Saved data entries:
+ + + +
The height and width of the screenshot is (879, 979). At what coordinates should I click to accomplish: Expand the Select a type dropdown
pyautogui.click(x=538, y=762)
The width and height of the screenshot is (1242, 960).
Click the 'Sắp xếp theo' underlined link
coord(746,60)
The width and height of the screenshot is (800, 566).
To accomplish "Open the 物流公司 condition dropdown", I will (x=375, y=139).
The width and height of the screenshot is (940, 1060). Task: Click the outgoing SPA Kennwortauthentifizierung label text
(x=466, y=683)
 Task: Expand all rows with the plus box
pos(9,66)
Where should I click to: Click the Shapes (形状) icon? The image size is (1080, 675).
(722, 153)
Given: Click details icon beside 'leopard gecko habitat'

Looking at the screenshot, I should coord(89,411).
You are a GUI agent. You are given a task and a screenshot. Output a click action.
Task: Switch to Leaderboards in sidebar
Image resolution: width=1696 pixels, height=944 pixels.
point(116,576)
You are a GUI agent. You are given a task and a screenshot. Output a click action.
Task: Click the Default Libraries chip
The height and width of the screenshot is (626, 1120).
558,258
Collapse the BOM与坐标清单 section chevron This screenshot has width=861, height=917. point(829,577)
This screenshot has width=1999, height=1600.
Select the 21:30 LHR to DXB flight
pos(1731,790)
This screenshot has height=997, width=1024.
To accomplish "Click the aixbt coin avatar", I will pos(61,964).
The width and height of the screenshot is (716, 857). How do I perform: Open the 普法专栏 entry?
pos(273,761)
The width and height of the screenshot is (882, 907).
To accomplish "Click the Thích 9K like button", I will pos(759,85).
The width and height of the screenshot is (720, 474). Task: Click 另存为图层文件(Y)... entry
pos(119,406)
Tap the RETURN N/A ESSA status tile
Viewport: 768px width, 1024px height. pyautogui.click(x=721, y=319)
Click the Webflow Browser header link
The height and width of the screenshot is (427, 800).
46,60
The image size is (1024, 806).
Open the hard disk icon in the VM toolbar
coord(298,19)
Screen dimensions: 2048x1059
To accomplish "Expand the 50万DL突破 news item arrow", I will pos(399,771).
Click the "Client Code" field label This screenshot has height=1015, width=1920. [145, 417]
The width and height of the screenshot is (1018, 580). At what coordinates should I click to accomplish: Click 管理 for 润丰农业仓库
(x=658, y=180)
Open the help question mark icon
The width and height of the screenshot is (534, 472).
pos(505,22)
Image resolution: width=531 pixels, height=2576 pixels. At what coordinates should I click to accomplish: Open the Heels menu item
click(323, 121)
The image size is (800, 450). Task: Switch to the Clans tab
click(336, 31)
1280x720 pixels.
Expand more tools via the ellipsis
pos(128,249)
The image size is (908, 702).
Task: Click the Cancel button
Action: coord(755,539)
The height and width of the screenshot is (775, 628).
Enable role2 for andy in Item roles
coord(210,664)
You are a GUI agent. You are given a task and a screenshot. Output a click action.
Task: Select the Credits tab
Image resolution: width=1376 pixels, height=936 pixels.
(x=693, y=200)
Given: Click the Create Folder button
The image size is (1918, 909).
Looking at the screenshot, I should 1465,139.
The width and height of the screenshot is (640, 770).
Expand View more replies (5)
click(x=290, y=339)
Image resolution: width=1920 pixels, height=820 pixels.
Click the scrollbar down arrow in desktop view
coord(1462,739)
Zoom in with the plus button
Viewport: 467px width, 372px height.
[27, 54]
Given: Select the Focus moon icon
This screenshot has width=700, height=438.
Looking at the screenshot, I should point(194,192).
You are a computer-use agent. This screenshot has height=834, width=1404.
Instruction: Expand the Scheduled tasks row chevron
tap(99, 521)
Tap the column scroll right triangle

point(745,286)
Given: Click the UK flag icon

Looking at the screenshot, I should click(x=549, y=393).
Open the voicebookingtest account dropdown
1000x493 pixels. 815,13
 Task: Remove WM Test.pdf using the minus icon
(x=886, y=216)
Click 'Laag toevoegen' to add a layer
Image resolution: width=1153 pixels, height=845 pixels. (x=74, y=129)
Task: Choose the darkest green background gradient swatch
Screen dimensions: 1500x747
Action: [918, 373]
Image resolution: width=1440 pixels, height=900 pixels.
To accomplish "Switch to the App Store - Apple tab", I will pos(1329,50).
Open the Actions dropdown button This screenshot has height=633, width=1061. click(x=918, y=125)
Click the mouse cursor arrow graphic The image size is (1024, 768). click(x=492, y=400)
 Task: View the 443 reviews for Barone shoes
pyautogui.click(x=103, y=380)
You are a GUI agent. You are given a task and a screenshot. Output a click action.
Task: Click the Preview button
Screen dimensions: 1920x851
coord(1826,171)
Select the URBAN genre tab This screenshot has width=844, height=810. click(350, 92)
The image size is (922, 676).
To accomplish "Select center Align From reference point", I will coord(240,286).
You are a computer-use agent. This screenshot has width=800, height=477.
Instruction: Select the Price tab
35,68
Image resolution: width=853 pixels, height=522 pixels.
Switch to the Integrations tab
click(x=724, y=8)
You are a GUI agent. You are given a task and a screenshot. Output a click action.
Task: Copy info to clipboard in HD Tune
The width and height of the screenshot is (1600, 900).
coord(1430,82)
+ + + +
Retype every record above exactly as it stands.

The height and width of the screenshot is (879, 979). At what coordinates should I click to accomplish: Expand the Select a type dropdown
pyautogui.click(x=538, y=762)
The width and height of the screenshot is (1242, 960).
Click the 'Sắp xếp theo' underlined link
coord(746,60)
The width and height of the screenshot is (800, 566).
To accomplish "Open the 物流公司 condition dropdown", I will (x=375, y=139).
The width and height of the screenshot is (940, 1060). Task: Click the outgoing SPA Kennwortauthentifizierung label text
(x=466, y=683)
 Task: Expand all rows with the plus box
pos(9,66)
Where should I click to: Click the Shapes (形状) icon? The image size is (1080, 675).
(722, 153)
Given: Click details icon beside 'leopard gecko habitat'

Looking at the screenshot, I should coord(89,411).
You are a GUI agent. You are given a task and a screenshot. Output a click action.
Task: Switch to Leaderboards in sidebar
Image resolution: width=1696 pixels, height=944 pixels.
point(116,576)
You are a GUI agent. You are given a task and a screenshot. Output a click action.
Task: Click the Default Libraries chip
The height and width of the screenshot is (626, 1120).
558,258
Collapse the BOM与坐标清单 section chevron This screenshot has width=861, height=917. point(829,577)
This screenshot has width=1999, height=1600.
Select the 21:30 LHR to DXB flight
pos(1731,790)
This screenshot has height=997, width=1024.
To accomplish "Click the aixbt coin avatar", I will pos(61,964).
The width and height of the screenshot is (716, 857). How do I perform: Open the 普法专栏 entry?
pos(273,761)
The width and height of the screenshot is (882, 907).
To accomplish "Click the Thích 9K like button", I will pos(759,85).
The width and height of the screenshot is (720, 474). Task: Click 另存为图层文件(Y)... entry
pos(119,406)
Tap the RETURN N/A ESSA status tile
Viewport: 768px width, 1024px height. pyautogui.click(x=721, y=319)
Click the Webflow Browser header link
The height and width of the screenshot is (427, 800).
46,60
The image size is (1024, 806).
Open the hard disk icon in the VM toolbar
coord(298,19)
Screen dimensions: 2048x1059
To accomplish "Expand the 50万DL突破 news item arrow", I will pos(399,771).
Click the "Client Code" field label This screenshot has height=1015, width=1920. [145, 417]
The width and height of the screenshot is (1018, 580). At what coordinates should I click to accomplish: Click 管理 for 润丰农业仓库
(x=658, y=180)
Open the help question mark icon
The width and height of the screenshot is (534, 472).
pos(505,22)
Image resolution: width=531 pixels, height=2576 pixels. At what coordinates should I click to accomplish: Open the Heels menu item
click(323, 121)
The image size is (800, 450). Task: Switch to the Clans tab
click(336, 31)
1280x720 pixels.
Expand more tools via the ellipsis
pos(128,249)
The image size is (908, 702).
Task: Click the Cancel button
Action: coord(755,539)
The height and width of the screenshot is (775, 628).
Enable role2 for andy in Item roles
coord(210,664)
You are a GUI agent. You are given a task and a screenshot. Output a click action.
Task: Select the Credits tab
Image resolution: width=1376 pixels, height=936 pixels.
(x=693, y=200)
Given: Click the Create Folder button
The image size is (1918, 909).
Looking at the screenshot, I should 1465,139.
The width and height of the screenshot is (640, 770).
Expand View more replies (5)
click(x=290, y=339)
Image resolution: width=1920 pixels, height=820 pixels.
Click the scrollbar down arrow in desktop view
coord(1462,739)
Zoom in with the plus button
Viewport: 467px width, 372px height.
[27, 54]
Given: Select the Focus moon icon
This screenshot has width=700, height=438.
Looking at the screenshot, I should point(194,192).
You are a computer-use agent. This screenshot has height=834, width=1404.
Instruction: Expand the Scheduled tasks row chevron
tap(99, 521)
Tap the column scroll right triangle

point(745,286)
Given: Click the UK flag icon

Looking at the screenshot, I should click(x=549, y=393).
Open the voicebookingtest account dropdown
1000x493 pixels. 815,13
 Task: Remove WM Test.pdf using the minus icon
(x=886, y=216)
Click 'Laag toevoegen' to add a layer
Image resolution: width=1153 pixels, height=845 pixels. (x=74, y=129)
Task: Choose the darkest green background gradient swatch
Screen dimensions: 1500x747
Action: [918, 373]
Image resolution: width=1440 pixels, height=900 pixels.
To accomplish "Switch to the App Store - Apple tab", I will pos(1329,50).
Open the Actions dropdown button This screenshot has height=633, width=1061. click(x=918, y=125)
Click the mouse cursor arrow graphic The image size is (1024, 768). click(x=492, y=400)
 Task: View the 443 reviews for Barone shoes
pyautogui.click(x=103, y=380)
You are a GUI agent. You are given a task and a screenshot. Output a click action.
Task: Click the Preview button
Screen dimensions: 1920x851
coord(1826,171)
Select the URBAN genre tab This screenshot has width=844, height=810. click(350, 92)
The image size is (922, 676).
To accomplish "Select center Align From reference point", I will coord(240,286).
You are a computer-use agent. This screenshot has width=800, height=477.
Instruction: Select the Price tab
35,68
Image resolution: width=853 pixels, height=522 pixels.
Switch to the Integrations tab
click(x=724, y=8)
You are a GUI agent. You are given a task and a screenshot. Output a click action.
Task: Copy info to clipboard in HD Tune
The width and height of the screenshot is (1600, 900).
coord(1430,82)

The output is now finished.